REQUIRED WORK:
Reproduce all of the following lines word for word, without changing anything.

Interface element records
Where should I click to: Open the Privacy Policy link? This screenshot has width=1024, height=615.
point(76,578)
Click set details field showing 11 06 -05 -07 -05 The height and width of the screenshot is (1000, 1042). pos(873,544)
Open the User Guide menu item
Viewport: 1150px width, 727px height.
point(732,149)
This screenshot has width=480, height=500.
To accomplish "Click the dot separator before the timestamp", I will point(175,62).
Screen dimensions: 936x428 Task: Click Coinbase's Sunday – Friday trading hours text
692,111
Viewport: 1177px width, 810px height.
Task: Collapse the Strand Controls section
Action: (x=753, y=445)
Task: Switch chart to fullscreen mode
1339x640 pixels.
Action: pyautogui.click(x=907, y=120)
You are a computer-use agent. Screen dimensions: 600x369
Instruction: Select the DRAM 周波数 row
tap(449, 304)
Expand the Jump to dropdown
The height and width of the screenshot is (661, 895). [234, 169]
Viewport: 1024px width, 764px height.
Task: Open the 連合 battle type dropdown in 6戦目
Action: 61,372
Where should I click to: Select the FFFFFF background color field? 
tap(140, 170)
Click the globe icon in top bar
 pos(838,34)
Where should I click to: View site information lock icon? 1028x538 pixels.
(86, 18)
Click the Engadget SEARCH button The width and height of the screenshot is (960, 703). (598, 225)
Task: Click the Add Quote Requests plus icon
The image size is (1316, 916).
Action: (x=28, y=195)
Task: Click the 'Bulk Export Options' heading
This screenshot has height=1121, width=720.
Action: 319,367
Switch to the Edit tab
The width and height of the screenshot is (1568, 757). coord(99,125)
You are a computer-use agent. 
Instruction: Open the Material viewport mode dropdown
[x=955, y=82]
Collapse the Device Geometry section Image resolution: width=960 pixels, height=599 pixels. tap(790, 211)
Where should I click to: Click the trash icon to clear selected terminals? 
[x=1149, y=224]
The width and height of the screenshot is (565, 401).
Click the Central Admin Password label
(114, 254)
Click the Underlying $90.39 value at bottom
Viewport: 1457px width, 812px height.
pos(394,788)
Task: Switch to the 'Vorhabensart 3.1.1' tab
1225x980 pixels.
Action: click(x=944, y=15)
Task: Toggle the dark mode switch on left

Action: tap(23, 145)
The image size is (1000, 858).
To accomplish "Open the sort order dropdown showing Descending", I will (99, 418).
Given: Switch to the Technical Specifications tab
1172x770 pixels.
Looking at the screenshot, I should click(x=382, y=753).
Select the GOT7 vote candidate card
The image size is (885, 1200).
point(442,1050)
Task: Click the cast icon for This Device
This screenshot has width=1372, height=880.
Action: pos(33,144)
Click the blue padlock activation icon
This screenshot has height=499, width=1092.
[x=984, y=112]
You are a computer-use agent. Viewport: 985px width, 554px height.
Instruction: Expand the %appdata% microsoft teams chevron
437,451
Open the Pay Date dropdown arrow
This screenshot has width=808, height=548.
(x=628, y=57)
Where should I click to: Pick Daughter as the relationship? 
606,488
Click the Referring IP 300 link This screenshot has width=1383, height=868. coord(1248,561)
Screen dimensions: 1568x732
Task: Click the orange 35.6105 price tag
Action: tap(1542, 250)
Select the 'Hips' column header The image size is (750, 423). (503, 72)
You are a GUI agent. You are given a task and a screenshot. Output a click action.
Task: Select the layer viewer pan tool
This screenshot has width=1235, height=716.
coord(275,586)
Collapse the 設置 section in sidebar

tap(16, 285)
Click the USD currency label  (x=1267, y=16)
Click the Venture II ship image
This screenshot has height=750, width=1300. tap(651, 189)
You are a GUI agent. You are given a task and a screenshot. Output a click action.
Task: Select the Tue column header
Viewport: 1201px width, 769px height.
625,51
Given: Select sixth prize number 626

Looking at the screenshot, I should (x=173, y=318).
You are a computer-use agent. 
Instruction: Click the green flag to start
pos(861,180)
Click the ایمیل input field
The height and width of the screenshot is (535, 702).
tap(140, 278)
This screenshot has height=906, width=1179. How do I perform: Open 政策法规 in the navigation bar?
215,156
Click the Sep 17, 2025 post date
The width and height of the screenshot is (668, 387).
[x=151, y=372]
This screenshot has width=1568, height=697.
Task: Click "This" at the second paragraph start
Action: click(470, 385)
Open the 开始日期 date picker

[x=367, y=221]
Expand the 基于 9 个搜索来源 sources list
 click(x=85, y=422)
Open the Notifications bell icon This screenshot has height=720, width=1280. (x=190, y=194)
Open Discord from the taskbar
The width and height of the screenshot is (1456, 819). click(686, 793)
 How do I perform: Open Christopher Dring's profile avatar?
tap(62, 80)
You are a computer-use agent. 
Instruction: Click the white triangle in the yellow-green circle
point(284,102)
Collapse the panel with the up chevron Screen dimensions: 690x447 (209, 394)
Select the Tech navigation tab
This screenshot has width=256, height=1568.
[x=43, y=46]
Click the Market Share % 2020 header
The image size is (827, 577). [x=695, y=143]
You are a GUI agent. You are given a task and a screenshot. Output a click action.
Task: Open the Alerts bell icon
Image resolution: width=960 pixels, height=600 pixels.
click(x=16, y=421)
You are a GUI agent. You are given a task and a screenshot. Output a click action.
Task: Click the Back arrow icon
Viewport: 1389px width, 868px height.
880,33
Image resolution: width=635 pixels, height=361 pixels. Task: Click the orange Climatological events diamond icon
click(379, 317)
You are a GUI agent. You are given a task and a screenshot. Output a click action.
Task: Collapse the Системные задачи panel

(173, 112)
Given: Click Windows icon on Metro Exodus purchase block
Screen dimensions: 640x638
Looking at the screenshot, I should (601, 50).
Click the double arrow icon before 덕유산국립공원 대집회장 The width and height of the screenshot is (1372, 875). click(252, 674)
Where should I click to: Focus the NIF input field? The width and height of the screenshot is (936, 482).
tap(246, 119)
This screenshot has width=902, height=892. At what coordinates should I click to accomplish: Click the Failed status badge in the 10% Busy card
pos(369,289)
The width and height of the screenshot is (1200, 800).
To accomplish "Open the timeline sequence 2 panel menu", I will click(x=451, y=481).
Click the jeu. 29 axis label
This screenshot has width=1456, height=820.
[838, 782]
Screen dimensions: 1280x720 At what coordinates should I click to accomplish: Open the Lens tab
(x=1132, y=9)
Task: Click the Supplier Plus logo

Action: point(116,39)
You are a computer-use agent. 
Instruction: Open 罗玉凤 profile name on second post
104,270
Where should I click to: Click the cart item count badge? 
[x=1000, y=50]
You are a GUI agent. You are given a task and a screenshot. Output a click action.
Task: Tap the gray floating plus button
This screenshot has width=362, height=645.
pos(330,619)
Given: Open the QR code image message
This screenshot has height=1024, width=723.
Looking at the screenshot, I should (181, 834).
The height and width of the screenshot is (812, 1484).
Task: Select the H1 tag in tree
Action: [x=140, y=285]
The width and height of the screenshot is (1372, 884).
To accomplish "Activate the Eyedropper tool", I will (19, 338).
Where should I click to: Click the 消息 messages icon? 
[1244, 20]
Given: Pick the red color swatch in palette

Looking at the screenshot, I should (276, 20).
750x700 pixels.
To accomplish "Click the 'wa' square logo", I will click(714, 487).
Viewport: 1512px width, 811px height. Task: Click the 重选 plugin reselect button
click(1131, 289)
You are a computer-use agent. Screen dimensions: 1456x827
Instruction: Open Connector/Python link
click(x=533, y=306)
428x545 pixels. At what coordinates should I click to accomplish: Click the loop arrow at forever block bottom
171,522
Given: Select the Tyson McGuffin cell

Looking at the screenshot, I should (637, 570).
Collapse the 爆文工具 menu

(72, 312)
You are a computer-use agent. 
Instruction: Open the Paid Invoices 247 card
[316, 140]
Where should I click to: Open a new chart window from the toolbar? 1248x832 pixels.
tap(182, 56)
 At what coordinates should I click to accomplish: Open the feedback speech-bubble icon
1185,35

SOLUTION BELOW:
Where should I click to: Open the Privacy Policy link? This screenshot has width=1024, height=615.
point(76,578)
Click set details field showing 11 06 -05 -07 -05 The height and width of the screenshot is (1000, 1042). pos(873,544)
Open the User Guide menu item
Viewport: 1150px width, 727px height.
point(732,149)
This screenshot has width=480, height=500.
To accomplish "Click the dot separator before the timestamp", I will point(175,62).
Screen dimensions: 936x428 Task: Click Coinbase's Sunday – Friday trading hours text
692,111
Viewport: 1177px width, 810px height.
Task: Collapse the Strand Controls section
Action: (x=753, y=445)
Task: Switch chart to fullscreen mode
1339x640 pixels.
Action: pyautogui.click(x=907, y=120)
You are a computer-use agent. Screen dimensions: 600x369
Instruction: Select the DRAM 周波数 row
tap(449, 304)
Expand the Jump to dropdown
The height and width of the screenshot is (661, 895). [234, 169]
Viewport: 1024px width, 764px height.
Task: Open the 連合 battle type dropdown in 6戦目
Action: 61,372
Where should I click to: Select the FFFFFF background color field? 
tap(140, 170)
Click the globe icon in top bar
 pos(838,34)
Where should I click to: View site information lock icon? 1028x538 pixels.
(86, 18)
Click the Engadget SEARCH button The width and height of the screenshot is (960, 703). (598, 225)
Task: Click the Add Quote Requests plus icon
The image size is (1316, 916).
Action: (x=28, y=195)
Task: Click the 'Bulk Export Options' heading
This screenshot has height=1121, width=720.
Action: 319,367
Switch to the Edit tab
The width and height of the screenshot is (1568, 757). coord(99,125)
You are a computer-use agent. 
Instruction: Open the Material viewport mode dropdown
[x=955, y=82]
Collapse the Device Geometry section Image resolution: width=960 pixels, height=599 pixels. tap(790, 211)
Where should I click to: Click the trash icon to clear selected terminals? 
[x=1149, y=224]
The width and height of the screenshot is (565, 401).
Click the Central Admin Password label
(114, 254)
Click the Underlying $90.39 value at bottom
Viewport: 1457px width, 812px height.
pos(394,788)
Task: Switch to the 'Vorhabensart 3.1.1' tab
1225x980 pixels.
Action: click(x=944, y=15)
Task: Toggle the dark mode switch on left

Action: tap(23, 145)
The image size is (1000, 858).
To accomplish "Open the sort order dropdown showing Descending", I will (99, 418).
Given: Switch to the Technical Specifications tab
1172x770 pixels.
Looking at the screenshot, I should click(x=382, y=753).
Select the GOT7 vote candidate card
The image size is (885, 1200).
point(442,1050)
Task: Click the cast icon for This Device
This screenshot has width=1372, height=880.
Action: pos(33,144)
Click the blue padlock activation icon
This screenshot has height=499, width=1092.
[x=984, y=112]
You are a computer-use agent. Viewport: 985px width, 554px height.
Instruction: Expand the %appdata% microsoft teams chevron
437,451
Open the Pay Date dropdown arrow
This screenshot has width=808, height=548.
(x=628, y=57)
Where should I click to: Pick Daughter as the relationship? 
606,488
Click the Referring IP 300 link This screenshot has width=1383, height=868. coord(1248,561)
Screen dimensions: 1568x732
Task: Click the orange 35.6105 price tag
Action: tap(1542, 250)
Select the 'Hips' column header The image size is (750, 423). (503, 72)
You are a GUI agent. You are given a task and a screenshot. Output a click action.
Task: Select the layer viewer pan tool
This screenshot has width=1235, height=716.
coord(275,586)
Collapse the 設置 section in sidebar

tap(16, 285)
Click the USD currency label  (x=1267, y=16)
Click the Venture II ship image
This screenshot has height=750, width=1300. tap(651, 189)
You are a GUI agent. You are given a task and a screenshot. Output a click action.
Task: Select the Tue column header
Viewport: 1201px width, 769px height.
625,51
Given: Select sixth prize number 626

Looking at the screenshot, I should (x=173, y=318).
You are a computer-use agent. 
Instruction: Click the green flag to start
pos(861,180)
Click the ایمیل input field
The height and width of the screenshot is (535, 702).
tap(140, 278)
This screenshot has height=906, width=1179. How do I perform: Open 政策法规 in the navigation bar?
215,156
Click the Sep 17, 2025 post date
The width and height of the screenshot is (668, 387).
[x=151, y=372]
This screenshot has width=1568, height=697.
Task: Click "This" at the second paragraph start
Action: click(470, 385)
Open the 开始日期 date picker

[x=367, y=221]
Expand the 基于 9 个搜索来源 sources list
 click(x=85, y=422)
Open the Notifications bell icon This screenshot has height=720, width=1280. (x=190, y=194)
Open Discord from the taskbar
The width and height of the screenshot is (1456, 819). click(686, 793)
 How do I perform: Open Christopher Dring's profile avatar?
tap(62, 80)
You are a computer-use agent. 
Instruction: Click the white triangle in the yellow-green circle
point(284,102)
Collapse the panel with the up chevron Screen dimensions: 690x447 (209, 394)
Select the Tech navigation tab
This screenshot has width=256, height=1568.
[x=43, y=46]
Click the Market Share % 2020 header
The image size is (827, 577). [x=695, y=143]
You are a GUI agent. You are given a task and a screenshot. Output a click action.
Task: Open the Alerts bell icon
Image resolution: width=960 pixels, height=600 pixels.
click(x=16, y=421)
You are a GUI agent. You are given a task and a screenshot. Output a click action.
Task: Click the Back arrow icon
Viewport: 1389px width, 868px height.
880,33
Image resolution: width=635 pixels, height=361 pixels. Task: Click the orange Climatological events diamond icon
click(379, 317)
You are a GUI agent. You are given a task and a screenshot. Output a click action.
Task: Collapse the Системные задачи panel

(173, 112)
Given: Click Windows icon on Metro Exodus purchase block
Screen dimensions: 640x638
Looking at the screenshot, I should (601, 50).
Click the double arrow icon before 덕유산국립공원 대집회장 The width and height of the screenshot is (1372, 875). click(252, 674)
Where should I click to: Focus the NIF input field? The width and height of the screenshot is (936, 482).
tap(246, 119)
This screenshot has width=902, height=892. At what coordinates should I click to accomplish: Click the Failed status badge in the 10% Busy card
pos(369,289)
The width and height of the screenshot is (1200, 800).
To accomplish "Open the timeline sequence 2 panel menu", I will click(x=451, y=481).
Click the jeu. 29 axis label
This screenshot has width=1456, height=820.
[838, 782]
Screen dimensions: 1280x720 At what coordinates should I click to accomplish: Open the Lens tab
(x=1132, y=9)
Task: Click the Supplier Plus logo

Action: point(116,39)
You are a computer-use agent. 
Instruction: Open 罗玉凤 profile name on second post
104,270
Where should I click to: Click the cart item count badge? 
[x=1000, y=50]
You are a GUI agent. You are given a task and a screenshot. Output a click action.
Task: Tap the gray floating plus button
This screenshot has width=362, height=645.
pos(330,619)
Given: Open the QR code image message
This screenshot has height=1024, width=723.
Looking at the screenshot, I should (181, 834).
The height and width of the screenshot is (812, 1484).
Task: Select the H1 tag in tree
Action: [x=140, y=285]
The width and height of the screenshot is (1372, 884).
To accomplish "Activate the Eyedropper tool", I will (19, 338).
Where should I click to: Click the 消息 messages icon? 
[1244, 20]
Given: Pick the red color swatch in palette

Looking at the screenshot, I should (276, 20).
750x700 pixels.
To accomplish "Click the 'wa' square logo", I will click(714, 487).
Viewport: 1512px width, 811px height. Task: Click the 重选 plugin reselect button
click(1131, 289)
You are a computer-use agent. Screen dimensions: 1456x827
Instruction: Open Connector/Python link
click(x=533, y=306)
428x545 pixels. At what coordinates should I click to accomplish: Click the loop arrow at forever block bottom
171,522
Given: Select the Tyson McGuffin cell

Looking at the screenshot, I should (637, 570).
Collapse the 爆文工具 menu

(72, 312)
You are a computer-use agent. 
Instruction: Open the Paid Invoices 247 card
[316, 140]
Where should I click to: Open a new chart window from the toolbar? 1248x832 pixels.
tap(182, 56)
 At what coordinates should I click to accomplish: Open the feedback speech-bubble icon
1185,35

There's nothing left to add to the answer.